Beim neuen Wehrdienst könnte das Los eine Rolle spielen. Keine gute Idee, erklärt der Freiburger Philosoph Andreas Urs Sommer. Sie sei vielmehr grenzwertig.
Der Freiburger Philosoph Andreas Urs Sommer lehnt das diskutierte Losverfahren bei der Einberufung zum Wehrdienst ab. “Ich habe große Zweifel, ob in einer so existenziellen Frage – letztlich der nach Leben und Tod – mit einer Lotterie Gerechtigkeit und Akzeptanz erreicht werden kann”, sagte Sommer am Donnerstag der Katholischen Nachrichten-Agentur (KNA) in Freiburg. Er halte die Idee für grenzwertig.

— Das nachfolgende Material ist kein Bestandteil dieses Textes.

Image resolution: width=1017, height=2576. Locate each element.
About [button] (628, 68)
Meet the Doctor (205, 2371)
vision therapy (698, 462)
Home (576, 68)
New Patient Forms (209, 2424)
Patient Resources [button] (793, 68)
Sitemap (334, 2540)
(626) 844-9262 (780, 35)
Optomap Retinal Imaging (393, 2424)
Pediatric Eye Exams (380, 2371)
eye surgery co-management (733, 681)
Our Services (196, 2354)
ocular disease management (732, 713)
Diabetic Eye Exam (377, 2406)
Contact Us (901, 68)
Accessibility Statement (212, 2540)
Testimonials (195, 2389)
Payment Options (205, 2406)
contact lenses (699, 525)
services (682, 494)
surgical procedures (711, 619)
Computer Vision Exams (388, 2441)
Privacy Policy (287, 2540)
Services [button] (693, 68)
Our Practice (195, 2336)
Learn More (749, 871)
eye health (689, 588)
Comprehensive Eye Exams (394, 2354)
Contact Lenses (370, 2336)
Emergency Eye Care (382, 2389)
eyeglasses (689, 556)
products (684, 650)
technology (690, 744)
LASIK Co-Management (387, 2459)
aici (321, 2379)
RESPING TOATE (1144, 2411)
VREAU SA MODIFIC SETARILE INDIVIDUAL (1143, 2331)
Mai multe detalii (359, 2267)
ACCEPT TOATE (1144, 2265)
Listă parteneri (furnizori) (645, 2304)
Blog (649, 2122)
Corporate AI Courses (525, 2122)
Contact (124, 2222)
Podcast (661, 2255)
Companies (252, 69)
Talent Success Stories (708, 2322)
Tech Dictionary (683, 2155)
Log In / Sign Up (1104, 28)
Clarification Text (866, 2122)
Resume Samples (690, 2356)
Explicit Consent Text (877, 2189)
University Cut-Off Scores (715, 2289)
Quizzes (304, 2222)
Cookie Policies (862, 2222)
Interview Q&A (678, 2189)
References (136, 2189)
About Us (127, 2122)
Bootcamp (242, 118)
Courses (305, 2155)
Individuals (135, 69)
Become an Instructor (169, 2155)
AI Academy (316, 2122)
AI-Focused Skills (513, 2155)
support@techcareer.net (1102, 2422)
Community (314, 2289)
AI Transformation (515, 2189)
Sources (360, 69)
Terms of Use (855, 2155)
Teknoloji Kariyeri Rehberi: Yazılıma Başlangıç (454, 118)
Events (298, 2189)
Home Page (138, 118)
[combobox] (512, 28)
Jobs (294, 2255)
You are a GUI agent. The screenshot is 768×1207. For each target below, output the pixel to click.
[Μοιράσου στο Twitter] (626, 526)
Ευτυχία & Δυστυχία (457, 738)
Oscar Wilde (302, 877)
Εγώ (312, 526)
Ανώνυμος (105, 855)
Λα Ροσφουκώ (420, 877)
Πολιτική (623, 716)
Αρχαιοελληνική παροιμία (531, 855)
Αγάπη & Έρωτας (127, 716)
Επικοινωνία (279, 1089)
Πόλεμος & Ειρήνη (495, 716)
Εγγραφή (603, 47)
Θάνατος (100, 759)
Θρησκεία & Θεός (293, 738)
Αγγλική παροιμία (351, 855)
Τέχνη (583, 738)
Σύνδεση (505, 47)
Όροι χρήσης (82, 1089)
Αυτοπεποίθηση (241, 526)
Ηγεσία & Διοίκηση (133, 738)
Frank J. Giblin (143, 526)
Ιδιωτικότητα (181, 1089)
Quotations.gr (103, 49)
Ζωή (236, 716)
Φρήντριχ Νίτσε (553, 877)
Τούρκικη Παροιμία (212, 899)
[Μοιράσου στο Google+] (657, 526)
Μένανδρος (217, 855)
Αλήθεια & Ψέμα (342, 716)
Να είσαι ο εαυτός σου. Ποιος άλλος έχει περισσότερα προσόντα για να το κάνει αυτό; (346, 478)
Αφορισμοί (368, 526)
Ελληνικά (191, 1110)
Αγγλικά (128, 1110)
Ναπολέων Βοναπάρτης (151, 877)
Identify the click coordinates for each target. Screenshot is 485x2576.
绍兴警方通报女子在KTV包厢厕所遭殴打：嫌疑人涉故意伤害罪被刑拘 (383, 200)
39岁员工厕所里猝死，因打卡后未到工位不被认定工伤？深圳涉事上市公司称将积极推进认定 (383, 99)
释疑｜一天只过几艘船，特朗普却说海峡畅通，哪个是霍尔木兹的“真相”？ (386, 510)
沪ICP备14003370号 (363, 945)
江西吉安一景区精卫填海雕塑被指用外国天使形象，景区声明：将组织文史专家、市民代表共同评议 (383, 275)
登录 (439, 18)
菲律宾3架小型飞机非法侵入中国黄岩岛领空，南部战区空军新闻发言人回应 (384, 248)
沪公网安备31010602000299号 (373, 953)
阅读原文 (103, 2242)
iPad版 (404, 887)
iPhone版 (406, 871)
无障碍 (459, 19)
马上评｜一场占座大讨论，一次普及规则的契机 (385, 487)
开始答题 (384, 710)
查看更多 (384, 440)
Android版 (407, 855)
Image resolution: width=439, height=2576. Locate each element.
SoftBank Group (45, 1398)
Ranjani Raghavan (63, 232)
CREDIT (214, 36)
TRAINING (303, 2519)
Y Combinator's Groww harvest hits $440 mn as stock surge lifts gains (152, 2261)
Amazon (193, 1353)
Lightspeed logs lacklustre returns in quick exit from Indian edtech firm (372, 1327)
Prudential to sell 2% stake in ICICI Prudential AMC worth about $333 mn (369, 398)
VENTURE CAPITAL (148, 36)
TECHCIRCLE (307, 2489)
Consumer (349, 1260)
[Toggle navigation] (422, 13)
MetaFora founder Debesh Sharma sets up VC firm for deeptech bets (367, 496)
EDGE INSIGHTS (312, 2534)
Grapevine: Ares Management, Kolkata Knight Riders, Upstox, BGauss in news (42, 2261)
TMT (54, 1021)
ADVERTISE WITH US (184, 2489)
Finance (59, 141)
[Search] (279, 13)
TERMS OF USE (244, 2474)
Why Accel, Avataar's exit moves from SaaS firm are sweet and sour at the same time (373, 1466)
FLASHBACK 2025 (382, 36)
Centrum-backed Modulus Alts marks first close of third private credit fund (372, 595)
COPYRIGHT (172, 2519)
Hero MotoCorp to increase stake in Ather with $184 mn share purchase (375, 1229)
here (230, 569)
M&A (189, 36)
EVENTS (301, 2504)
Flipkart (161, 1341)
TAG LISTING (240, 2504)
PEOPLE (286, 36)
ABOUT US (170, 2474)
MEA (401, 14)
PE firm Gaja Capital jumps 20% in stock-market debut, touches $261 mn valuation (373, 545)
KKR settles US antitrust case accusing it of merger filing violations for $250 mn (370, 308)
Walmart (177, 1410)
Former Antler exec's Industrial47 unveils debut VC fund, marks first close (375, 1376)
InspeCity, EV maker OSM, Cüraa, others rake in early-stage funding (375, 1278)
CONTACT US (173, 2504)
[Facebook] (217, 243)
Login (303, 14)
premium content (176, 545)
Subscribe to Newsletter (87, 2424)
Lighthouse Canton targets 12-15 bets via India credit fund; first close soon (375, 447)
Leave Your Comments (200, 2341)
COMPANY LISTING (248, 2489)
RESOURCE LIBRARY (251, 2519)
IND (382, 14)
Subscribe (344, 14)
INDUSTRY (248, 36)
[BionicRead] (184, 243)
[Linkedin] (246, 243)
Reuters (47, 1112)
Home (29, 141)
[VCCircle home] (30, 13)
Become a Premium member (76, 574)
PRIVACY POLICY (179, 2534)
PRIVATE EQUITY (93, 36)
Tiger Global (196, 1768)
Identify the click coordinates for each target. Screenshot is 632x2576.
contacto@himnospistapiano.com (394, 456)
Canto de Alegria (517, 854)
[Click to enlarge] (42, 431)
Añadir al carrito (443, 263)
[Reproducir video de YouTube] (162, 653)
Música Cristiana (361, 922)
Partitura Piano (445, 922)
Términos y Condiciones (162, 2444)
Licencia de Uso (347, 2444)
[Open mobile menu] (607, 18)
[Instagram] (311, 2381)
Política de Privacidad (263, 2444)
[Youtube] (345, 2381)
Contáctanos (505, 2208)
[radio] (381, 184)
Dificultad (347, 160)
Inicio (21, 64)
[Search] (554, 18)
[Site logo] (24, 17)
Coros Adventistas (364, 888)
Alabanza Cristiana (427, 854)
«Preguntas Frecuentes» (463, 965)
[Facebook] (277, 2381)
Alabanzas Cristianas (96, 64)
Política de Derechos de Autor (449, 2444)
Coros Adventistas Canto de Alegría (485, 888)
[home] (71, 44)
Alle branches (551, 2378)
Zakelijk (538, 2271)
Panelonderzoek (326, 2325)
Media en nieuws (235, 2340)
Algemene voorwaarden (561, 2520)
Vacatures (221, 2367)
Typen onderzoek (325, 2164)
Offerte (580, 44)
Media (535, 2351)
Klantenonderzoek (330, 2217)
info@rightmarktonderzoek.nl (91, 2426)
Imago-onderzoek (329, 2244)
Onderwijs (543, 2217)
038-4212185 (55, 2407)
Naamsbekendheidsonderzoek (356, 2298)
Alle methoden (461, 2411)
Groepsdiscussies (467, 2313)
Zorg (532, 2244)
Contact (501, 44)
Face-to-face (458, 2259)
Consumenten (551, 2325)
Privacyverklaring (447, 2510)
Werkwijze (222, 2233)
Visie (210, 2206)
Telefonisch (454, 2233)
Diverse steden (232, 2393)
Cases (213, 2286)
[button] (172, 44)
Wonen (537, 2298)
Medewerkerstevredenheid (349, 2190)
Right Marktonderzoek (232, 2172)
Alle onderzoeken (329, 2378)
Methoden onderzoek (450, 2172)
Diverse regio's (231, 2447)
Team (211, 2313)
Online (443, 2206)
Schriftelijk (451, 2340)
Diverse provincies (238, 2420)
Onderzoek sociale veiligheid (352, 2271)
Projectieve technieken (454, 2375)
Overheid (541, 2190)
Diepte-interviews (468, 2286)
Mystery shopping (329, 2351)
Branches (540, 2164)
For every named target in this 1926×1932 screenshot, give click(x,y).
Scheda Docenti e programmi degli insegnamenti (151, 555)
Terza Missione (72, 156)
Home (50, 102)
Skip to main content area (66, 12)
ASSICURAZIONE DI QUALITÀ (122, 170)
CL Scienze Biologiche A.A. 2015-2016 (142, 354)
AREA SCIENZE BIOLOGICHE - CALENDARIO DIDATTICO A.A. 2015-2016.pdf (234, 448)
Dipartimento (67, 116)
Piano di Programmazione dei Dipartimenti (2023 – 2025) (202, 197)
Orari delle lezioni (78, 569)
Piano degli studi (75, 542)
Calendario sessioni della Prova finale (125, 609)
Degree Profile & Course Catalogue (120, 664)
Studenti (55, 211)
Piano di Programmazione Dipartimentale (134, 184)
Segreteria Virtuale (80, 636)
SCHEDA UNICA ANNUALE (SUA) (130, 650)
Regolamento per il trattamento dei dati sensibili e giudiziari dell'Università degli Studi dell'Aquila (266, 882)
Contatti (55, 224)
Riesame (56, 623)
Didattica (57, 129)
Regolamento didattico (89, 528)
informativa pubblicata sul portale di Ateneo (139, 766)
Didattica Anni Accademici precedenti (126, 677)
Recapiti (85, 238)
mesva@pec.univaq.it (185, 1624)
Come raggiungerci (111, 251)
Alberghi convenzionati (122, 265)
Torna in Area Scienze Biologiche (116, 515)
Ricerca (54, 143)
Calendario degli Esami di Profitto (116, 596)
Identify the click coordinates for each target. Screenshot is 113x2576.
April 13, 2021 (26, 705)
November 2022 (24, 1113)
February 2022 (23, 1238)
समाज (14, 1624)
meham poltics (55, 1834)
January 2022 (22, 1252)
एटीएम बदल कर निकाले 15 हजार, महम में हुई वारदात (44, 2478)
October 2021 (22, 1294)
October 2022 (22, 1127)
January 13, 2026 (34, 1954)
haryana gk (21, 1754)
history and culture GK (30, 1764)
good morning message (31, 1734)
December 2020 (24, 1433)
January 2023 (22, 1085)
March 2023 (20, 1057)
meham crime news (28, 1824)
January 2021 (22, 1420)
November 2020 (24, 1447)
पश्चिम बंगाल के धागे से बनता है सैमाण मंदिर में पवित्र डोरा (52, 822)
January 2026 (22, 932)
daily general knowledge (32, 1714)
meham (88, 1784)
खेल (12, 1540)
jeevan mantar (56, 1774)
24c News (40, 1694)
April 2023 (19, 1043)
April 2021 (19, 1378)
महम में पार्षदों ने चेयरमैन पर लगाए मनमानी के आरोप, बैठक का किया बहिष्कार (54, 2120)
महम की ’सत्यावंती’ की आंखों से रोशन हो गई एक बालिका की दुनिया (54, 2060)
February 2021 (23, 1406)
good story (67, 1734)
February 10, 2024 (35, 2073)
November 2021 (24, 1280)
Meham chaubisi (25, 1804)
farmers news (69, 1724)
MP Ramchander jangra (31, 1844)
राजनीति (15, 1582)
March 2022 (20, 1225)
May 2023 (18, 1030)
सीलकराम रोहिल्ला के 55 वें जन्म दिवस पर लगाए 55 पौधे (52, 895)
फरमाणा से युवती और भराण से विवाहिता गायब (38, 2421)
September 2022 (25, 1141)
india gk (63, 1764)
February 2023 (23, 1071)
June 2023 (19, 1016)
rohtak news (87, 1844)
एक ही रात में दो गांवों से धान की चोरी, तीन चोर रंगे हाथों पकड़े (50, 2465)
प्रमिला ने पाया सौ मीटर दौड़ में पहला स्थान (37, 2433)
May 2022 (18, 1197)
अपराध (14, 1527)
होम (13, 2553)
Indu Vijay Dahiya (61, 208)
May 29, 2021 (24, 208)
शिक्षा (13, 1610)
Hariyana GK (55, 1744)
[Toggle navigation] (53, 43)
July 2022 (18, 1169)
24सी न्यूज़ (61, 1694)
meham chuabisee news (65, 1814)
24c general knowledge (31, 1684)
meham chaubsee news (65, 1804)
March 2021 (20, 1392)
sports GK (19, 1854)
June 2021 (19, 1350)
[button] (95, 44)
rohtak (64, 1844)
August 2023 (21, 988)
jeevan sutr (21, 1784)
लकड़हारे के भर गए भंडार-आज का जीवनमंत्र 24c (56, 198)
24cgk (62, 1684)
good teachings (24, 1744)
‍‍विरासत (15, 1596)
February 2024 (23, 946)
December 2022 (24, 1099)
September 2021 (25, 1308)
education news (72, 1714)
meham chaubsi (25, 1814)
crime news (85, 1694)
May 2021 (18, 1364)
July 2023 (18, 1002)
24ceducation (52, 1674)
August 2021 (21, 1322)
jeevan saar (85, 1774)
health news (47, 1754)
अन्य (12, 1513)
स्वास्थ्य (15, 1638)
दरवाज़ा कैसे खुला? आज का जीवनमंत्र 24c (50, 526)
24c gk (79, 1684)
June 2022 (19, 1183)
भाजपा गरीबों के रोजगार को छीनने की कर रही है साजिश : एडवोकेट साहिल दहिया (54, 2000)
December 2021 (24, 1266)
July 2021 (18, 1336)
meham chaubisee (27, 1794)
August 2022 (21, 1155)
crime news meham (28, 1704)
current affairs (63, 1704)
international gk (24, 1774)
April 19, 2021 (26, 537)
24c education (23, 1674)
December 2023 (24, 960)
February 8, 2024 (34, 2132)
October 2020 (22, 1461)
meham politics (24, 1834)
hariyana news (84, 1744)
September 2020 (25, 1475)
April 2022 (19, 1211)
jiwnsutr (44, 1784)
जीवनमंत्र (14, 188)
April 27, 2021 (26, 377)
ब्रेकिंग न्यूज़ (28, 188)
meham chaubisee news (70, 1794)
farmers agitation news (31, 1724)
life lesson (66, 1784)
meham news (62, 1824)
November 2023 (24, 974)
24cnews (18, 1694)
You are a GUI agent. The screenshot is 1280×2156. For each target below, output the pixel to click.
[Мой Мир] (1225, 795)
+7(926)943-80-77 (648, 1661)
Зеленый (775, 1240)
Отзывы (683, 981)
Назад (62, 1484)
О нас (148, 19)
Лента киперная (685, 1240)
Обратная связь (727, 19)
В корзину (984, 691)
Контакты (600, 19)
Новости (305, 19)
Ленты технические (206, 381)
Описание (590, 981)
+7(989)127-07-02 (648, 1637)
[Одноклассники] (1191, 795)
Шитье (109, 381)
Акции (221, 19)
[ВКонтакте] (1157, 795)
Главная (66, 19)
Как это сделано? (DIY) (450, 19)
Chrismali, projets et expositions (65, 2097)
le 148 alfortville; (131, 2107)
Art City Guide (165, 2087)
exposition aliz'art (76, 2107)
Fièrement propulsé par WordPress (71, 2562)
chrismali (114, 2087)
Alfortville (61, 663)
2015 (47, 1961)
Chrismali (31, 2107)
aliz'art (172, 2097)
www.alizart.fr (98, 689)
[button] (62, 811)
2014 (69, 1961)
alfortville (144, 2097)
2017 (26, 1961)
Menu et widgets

“Das Los würde entscheiden, ob ich als potenzieller Soldat gemustert werde. Und die Verpflichtung des Soldaten und der Soldatin ist es, im Ernstfall mit dem eigenen Leben einzustehen.” Auch wenn die ausgelosten Personen den Militärdienst verweigern können, ändere das nichts an den potenziell tödlichen Folgen des Losentscheids.
Sommer rechnet mit einer breiten, anhaltenden Ablehnung der Bürger gegen eine solche Verlosung. “Natürlich kann niemand genaue Prognosen geben, wie die Menschen in der Praxis reagieren würden. Aber ich halte es für sehr unwahrscheinlich, dass die Mehrheit ein solches Losverfahren, bei dem der Ausgeloste sehr weitreichende persönliche Folgen zu befürchten hat, akzeptieren wird.” Auf Social Media gebe es bereits heftige Kritik an den Plänen, sagte der Wissenschaftler. “Auch wenn das vielleicht nicht repräsentativ ist.”
Zufallsentscheidungen träfen nur dann auf breite Akzeptanz, wenn ein positiver Gewinn locke, sagte Sommer. “Eine potenzielle Einberufung zur Bundeswehr ist dann aber doch etwas anderes als ein Millionengewinn in der Lotterie. Und ich glaube nicht, dass es dem Verteidigungsministerium gelingen wird, eine Musterung oder Einberufung als Glücksfall zu verkaufen.”
Sommer sprach sich dafür aus, den aktuellen politischen Streit um ein mögliches Losverfahren und den Wehrdienst als Chance zu sehen, sich über eine allgemeine Dienstpflicht für alle zu verständigen. “Jetzt ist die richtige Gelegenheit, über die Einführung eines allgemeinen Dienstes für alle nachzudenken und diesen Dienst konkret umzusetzen. Wer mag: an der Waffe. Wer das nicht will: im Krankenhaus, im Pflegeheim oder in der Kita.”
Wichtig sei dabei, nicht nur die 18- oder 19-Jährigen in die Pflicht zu nehmen, forderte Sommer. “Man kann ein solches Dienstjahr auch mit 25, 55 oder 65 Jahren machen. Jeder und jede sollte einmal im Leben ein Jahr für die Gemeinschaft leisten.”
Allerdings sei zu befürchten, so der Wissenschaftler weiter, dass die Bundesregierung derzeit wohl kaum zu einem solchen größeren Wurf in der Lage sei.
Sommer lehrt an der Universität Freiburg Philosophie. Der Schweizer ist Nietzsche-Experte. Und Befürworter einer direkter organisierten Demokratie.